The Mumbai media's fascination with the underworld has not been properly documented.
Knowing a gangster (I will not use the term 'Don' or 'Bhai' as it is often used with a tone of respect, thanks to its glorification by Bollywood) is a badge of honour that some journalists are proud of.
Anecdotal accounts abound of how many have used these connections for reasons far beyond their line of duty to enrich themselves.
Factions exist among reporters covering the underworld and many are openly identified as belonging to rival camps depending on who one is closer to -- Dawood or Chhota Rajan. So it is not surprising why the interview of a gangster is more about what he wants to say rather than getting him to answer any tough questions.
Ask any young aspiring journalist and most dream of making a career in crime reporting.
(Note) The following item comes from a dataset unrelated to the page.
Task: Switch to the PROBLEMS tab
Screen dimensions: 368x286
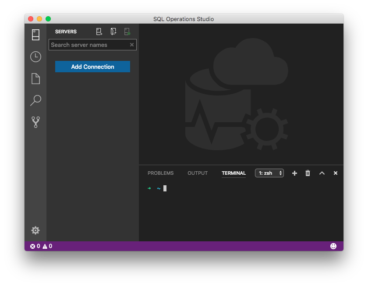Action: tap(160, 173)
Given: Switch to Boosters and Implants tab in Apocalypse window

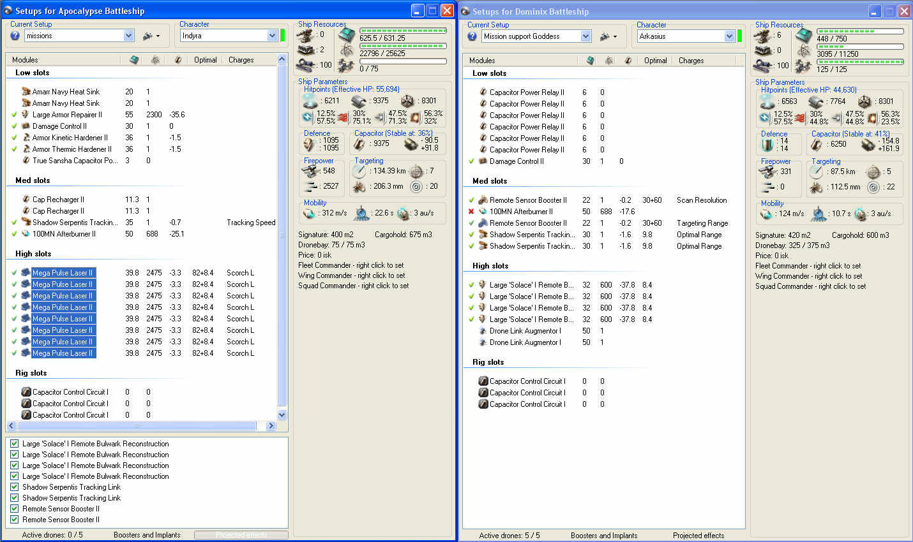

It cannot be denied that the fascination of speaking to underworld gangsters and being in their core circle is a big attraction, and newspapers and TV channels who routinely do these interviews that border on PR exercises fuel these ambitions.
That honest crime reporting is full of unseen dangers, hard work and long hours of sweat and grime are often lost on such aspiring hacks, thanks to how they see their seniors almost identifying themselves with the gangland.
There is much to introspect for the Editor's guild and Broadcast Editor's Association on the need for the industry to identify and prevent such clear ethical breaches. A few years earlier, the BEA had arrived at an informal consensus on providing less airtime to gangsters but as happens with every self-regulated industry, someone decides to violate the guidelines and then it degenerates into a free-for-all in the race for scoops and TRPs.
In a book released in the US in 2011, author Jonathan M. Ladd gives some good insight on 'Why Americans hate the media and how it matters'. Citing a 1956 study carried out in America that "found 66 percent of Americans thought newspapers were fair," the situation changed for the worse in 50 years. By 2004, when a similar study was conducted, "only 10 percent of Americans had 'a great deal' of confidence in the 'national news media', he writes.
Public anger against the media in India is rising.
Suffice it to say that a similar study in India will show that trust in the media is at an all-time low.
Whenever any attempt is made by the government to regulate the media, the industry is up in arms, and rightly so. But when you lose the trust of your readers and viewers, you pave the way for the government to bring in curbs.
That most newsrooms, high on the 'exclusive' interview with a fugitive living overseas, are not able to perceive this distrust is a reflection of the disconnect today’s media has with reality. That is the saddest face of all.